I have a tensor A of shape [4, 4096] and another tensor B of shape [5, 4096].
I want to take each element of B along the 0th axis, duplicate it and stack it along the tensor A's first and last index along 0th axis (The resulting tensor after this operation should be the size of [6, 4096]).
I want to repeat this operation for each tensor in tensor B. The final tensor should be the size of [30, 4096].
A way to visualize it...
A = [A1, A2, A3, A4]
B = [B1, B2, B3, B4, B5]
T = [ B1, A1, A2, A3, A4, B1, B2, A1, A2, A3, A4, B2, B3, A1, A2, A3, A4, B3,.... B5, A1, A2, A3, A4, B5 ]
Here,
B = [5, 4096] so, B1 = [4096]
A = [4, 4096] so, A1 = [4096]
T = [30, 4096]
CodePudding user response:
Well, I did find an answer for this.
A = torch.rand(4, 4096)
B = torch.rand(5, 4096)
tens_arr = []
for seq in B:
#creates a tensor of [6, 4096]
t = torch.cat((seq.unsqueeze(dim=0), A, seq.unsqueeze(dim=0)))
tens_arr.append(t)
positional_tensor = torch.cat(T, dim=0)
print(positional_tensor.shape) #Prints [30, 4096]
Is there any way for me to further make this code shorter or even not use the LOOP there at all?

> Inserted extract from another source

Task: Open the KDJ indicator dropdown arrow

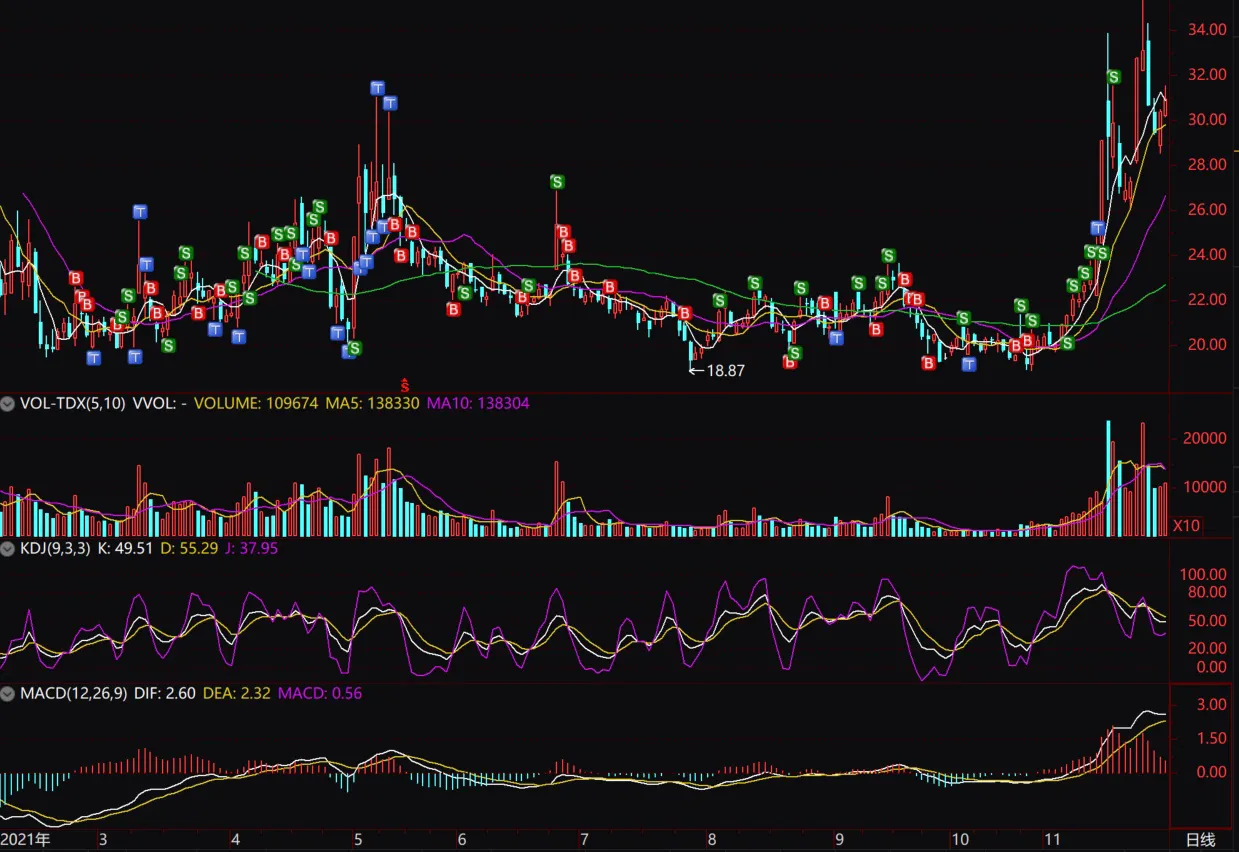Action: coord(8,548)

CodePudding user response:
You can take advantage of tensor views to do this efficiently (create a list of views, and run one actual concatenation op at the end).
import torch
N = 4096
A, B = torch.zeros(4, N), torch.ones(5, N)

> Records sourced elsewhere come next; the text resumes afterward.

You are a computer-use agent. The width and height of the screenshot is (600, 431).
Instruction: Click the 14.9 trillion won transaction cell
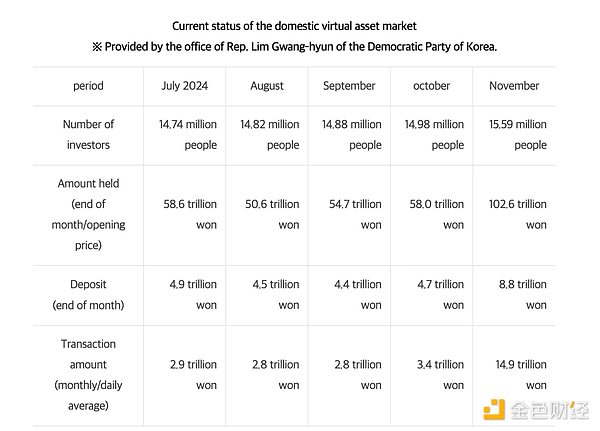pyautogui.click(x=516, y=374)
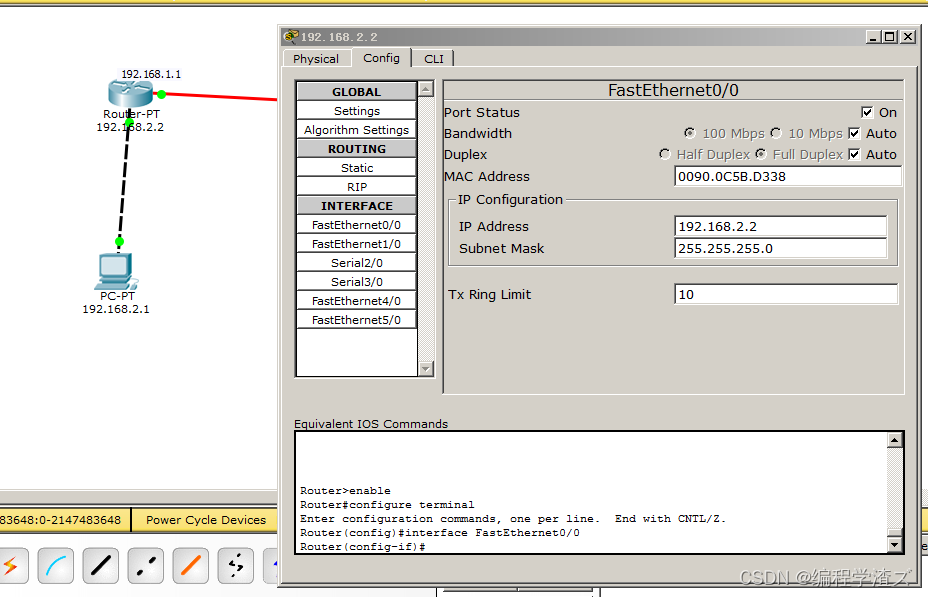This screenshot has height=597, width=928.
Task: Select the automatic connection lightning cable
Action: (10, 566)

T = torch.cat([c for b in B.unsqueeze(1) for c in (b, A, b)], 0)
print(T.shape, T[:, 0])
This prints the correct result
torch.Size([30, 4096]) tensor([1., 0., 0., 0., 0., 1., 1., 0., 0., 0., 0., 1., 1., 0., 0., 0., 0., 1.,
1., 0., 0., 0., 0., 1., 1., 0., 0., 0., 0., 1.])
and, at least on my machine, runs in ~half the time of the version which concatenates each length-6 tensor separately.